• _BLOCO DE TEXTO_
──────────

Os focos de conflitos entre o ISS e o ICMS
José Roberto Pisani*
Três dos mais importantes focos de conflitos entre tributos – especialmente o Imposto Sobre Serviços (ISS) e o Imposto sobre Circulação de Mercadorias e Serviços (ICMS), disciplinados na Lei Complementar nº 116 – residem nas atividades consistentes (a) no desenvolvimento de software; (b) no provimento de acesso à internet; e (c) na chamada indústria gráfica. Essas questões, aliás, têm provocado amplo debate na doutrina e na jurisprudência. Vamos, pois, analisá-las. A regra da lei complementar (artigo 1º, parágrafo 3º) é a de que os serviços listados ficam sujeitos apenas e tão somente ao ISS, salvo se a própria lista contiver exceção no sentido de que o ICMS seja devido sobre o fornecimento de mercadorias, em cada caso. Salvo as exceções expressas na própria lista, apenas o ISS é devido, ainda que a prestação envolva fornecimento de mercadorias. Portanto, reitere-se, os casos em que o ICMS incide sobre mercadorias e o ISS sobre serviços são expressos e específicos. Em todos os demais, apenas o ISS é devido, ainda que haja fornecimento de materiais.

──────────

• _DADOS FORNECIDOS_
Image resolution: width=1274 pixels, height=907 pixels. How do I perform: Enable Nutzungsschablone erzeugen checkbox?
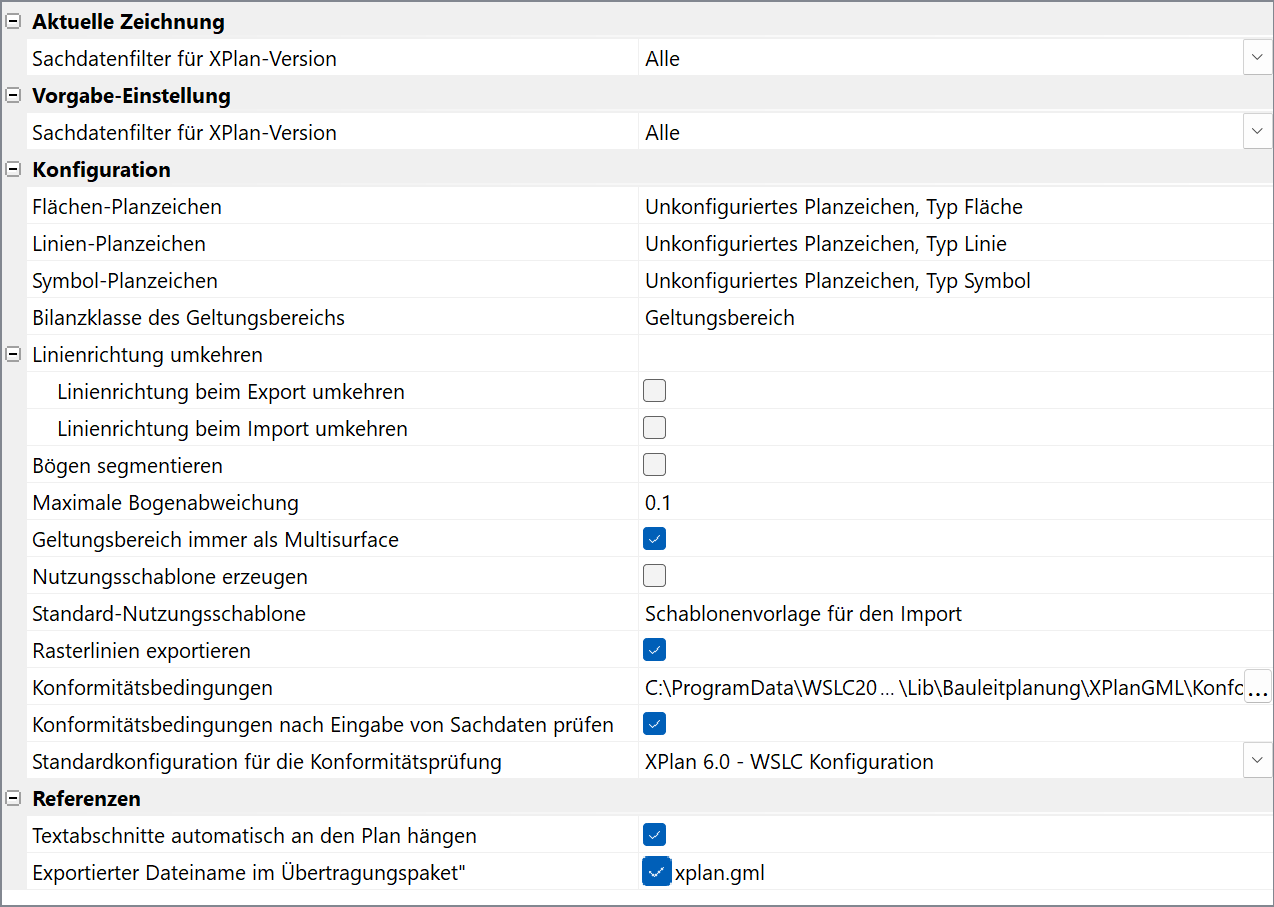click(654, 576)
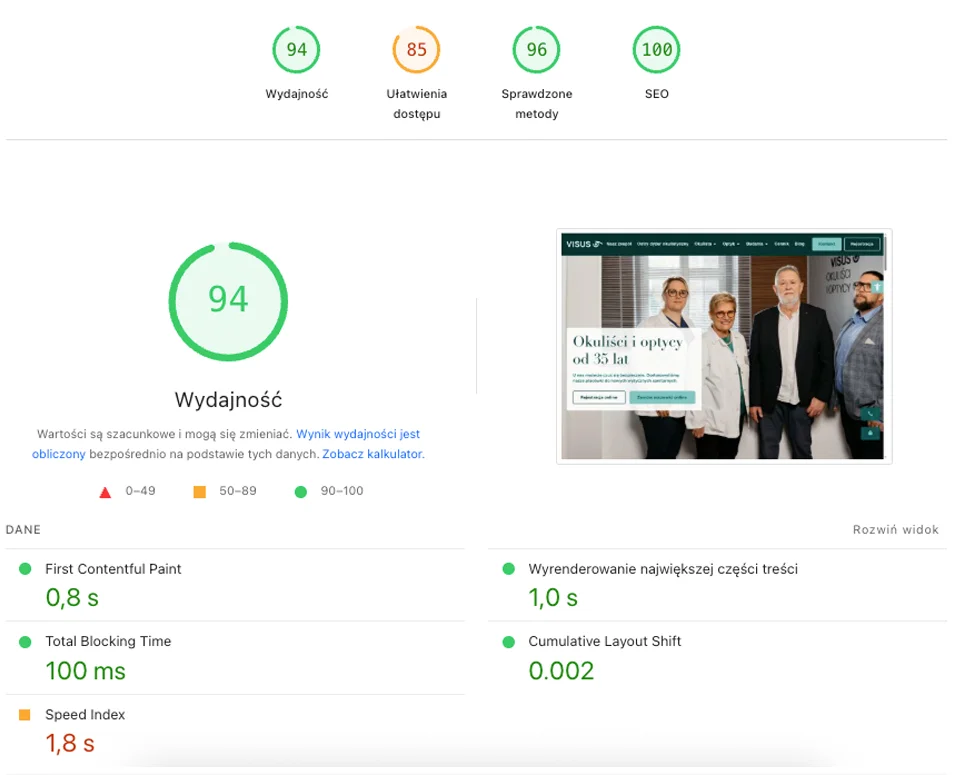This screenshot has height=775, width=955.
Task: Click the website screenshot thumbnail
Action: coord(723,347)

──────────

• _TAREFA_
Responda com base no texto sobre ISS e ICMS:
(a) Quais são as três atividades apontadas como focos de conflito entre os dois impostos?
(b) Em que artigo e parágrafo da lei complementar está a regra citada?
(c) Fora das exceções expressas na lista, qual imposto é devido mesmo quando há fornecimento de materiais?
Os registros são um material à parte, sem ligação com o texto.

• _RESPOSTA_
(a) O desenvolvimento de software, o provimento de acesso à internet e a chamada indústria gráfica.
(b) No artigo 1º, parágrafo 3º.
(c) Apenas o ISS.